> TEXTE PROPOSÉ:
Chers jeunes, «non» à la peur. Ce que t’avait dit ce professeur! Avait-il peur? Oui, peut-être avait-il peur; mais lui avait tout réglé, il était tranquille. Mais pourquoi ne voulait-il pas qu’une jeune fille suive son chemin? Il t’a fait peur. Et que t’a-t-il dit? «Etudie l’économie, tu gagneras plus d’argent». Cela est un piège, un piège de la possession, le piège de s’installer dans un bien-être et de ne pas être pèlerin sur la voie de nos rêves. Jeunes filles et garçons, soyez vous-mêmes pèlerins sur la route de vos rêves. Prenez des risques sur ce chemin: n’ayez pas peur. Prenez des risques parce que c’est vous qui réaliserez vos rêves, parce que la vie n’est pas une loterie: la vie se réalise. Et nous avons tous la capacité de le faire.
Le saint Pape Jean xxiii disait: «Je n’ai jamais connu un pessimiste qui ait réalisé quelque chose de bien» (entretien de Sergio Zavoli avec Mgr Capovilla dans Jesus, n. 6, 2000). Nous devons apprendre cela, parce que cela nous aidera dans la vie. Le pessimisme t’entraîne vers le bas, il ne te fait rien faire. Et la peur te rend pessimiste. Pas de pessimisme. Prendre des risques, rêver et aller de l’avant.
La deuxième question a été posée par Martina, âgée de 24 ans, et a concerné le discernement dans la vie et l’idée d’engagement et de responsabilité à l’égard du monde. La jeune fille a des difficultés à s’engager dans une relation amoureuse qui comporte une responsabilité pour toute la vie, mais au fond, elle sent profondément qu’elle veut s’engager pour projeter et construire dès à présent une vie avec son fiancé. Alors elle s’est demandé pourquoi le désir de tisser des relations authentiques, le rêve d’une famille, sont considérées comme moins importants que d’autres et, selon les adultes, doivent être subordonnés à suivre une carrière professionnelle. En revanche, a-t-elle souligné, il y a besoin d’éducateurs qui rappellent combien il est beau de rêver à deux: d’adultes qui enseignent aux jeunes la patience d’être côte-à-côte, qui les écoutent véritablement et qui soient d’authentiques points de référence.

> EXERCICE À TRAITER:
Relevez mot pour mot, dans le texte proposé, le passage qui s'ouvre sur les mots contenant «Le saint Pape» et se clôt sur «aller de l’avant.».

> MATÉRIEL FOURNI:
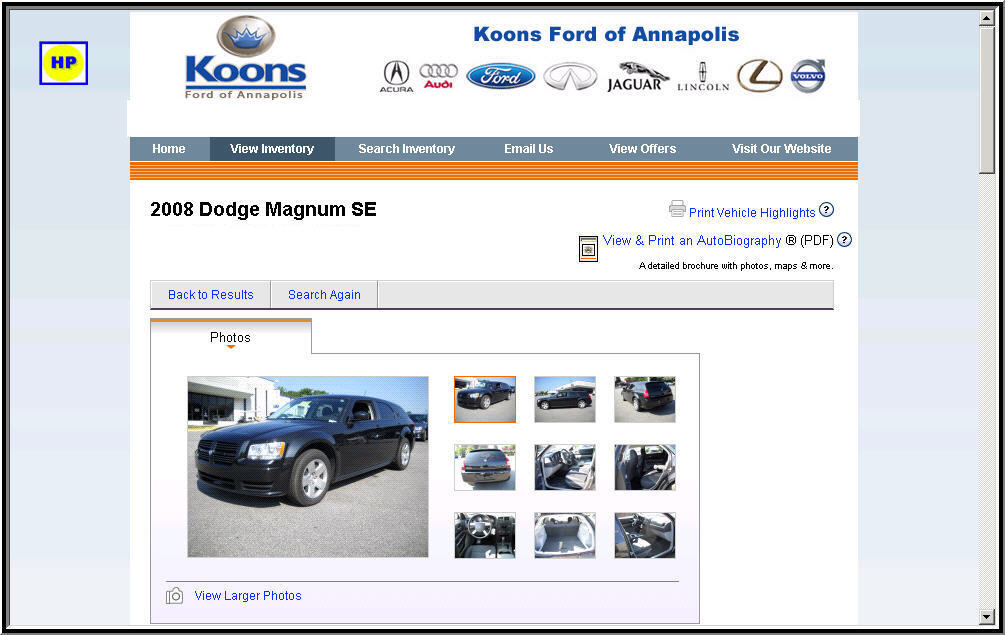Select the trunk cargo area thumbnail
Viewport: 1005px width, 635px height.
[x=565, y=535]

> RÉPONSE ATTENDUE:
Le saint Pape Jean xxiii disait: «Je n’ai jamais connu un pessimiste qui ait réalisé quelque chose de bien» (entretien de Sergio Zavoli avec Mgr Capovilla dans Jesus, n. 6, 2000). Nous devons apprendre cela, parce que cela nous aidera dans la vie. Le pessimisme t’entraîne vers le bas, il ne te fait rien faire. Et la peur te rend pessimiste. Pas de pessimisme. Prendre des risques, rêver et aller de l’avant.